Oleh karena itu, katanya, dorongan untuk mengutamakan pilihan yang ramah lingkungan juga sempat disuarakan oleh Koalisi MASELA (Masyarakat Selamatkan Lingkungan) yang dibentuk di Ambon oleh para aktivis lingkungan lokal pertengahan bulan lalu.

"Bagi Koalisi MASELA tidaklah bijak mengakusisi lahan sebanyak 600-800 hektare untuk pembangunan kilang darat jika kemudian pihak investor telah menawarkan pilihan lebih ramah lingkungan dengan skema pembangunan kilang laut," katanya.

Usulan ini didukung oleh Agus yang menilai bahwa setelah COP 21 di Paris, 2015 dimana pemerintah menegosiasikan pembiayaan bagi perlindungan ekosistem hutan untuk menekan peningkatan temperatur, sudah sepatutnya pemerintah konsisten dengan pernyataan tersebut.

"Jika kemudian lahan yang akan diakusisi tersebut dievaluasi dalam rupiah, termasuk nilai hutan yang akan ditebang, spesies yang akan hilang dan sebagainya, angka kerugian pastilah tidak sedikit. Kebijakan nasional terkait pembangunan terlebih lagi di bidang industri ekstraktif sudah terlalu sering dinilai mengorbankan kelestarian lingkungan," imbuh Agus.

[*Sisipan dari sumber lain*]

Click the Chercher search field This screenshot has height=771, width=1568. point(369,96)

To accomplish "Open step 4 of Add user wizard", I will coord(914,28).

Pasca rapat terbatas jilid 2 yang digelar Presiden Joko Widodo pada Senin (1/2) lalu, teka-teki mengenai metode pengelolaan yang paling tepat untuk Blok Masela di Maluku belum terjawab. Hasilnya pun tidak seberapa jauh dari hasil rapat terbatas sebelumnya dimana kembali Presiden menegaskan akan mengundang operator yang ditunjuk, dalam hal ini INPEX, untuk bertatap muka, sebelum akhirnya keputusan akhir ditetapkan.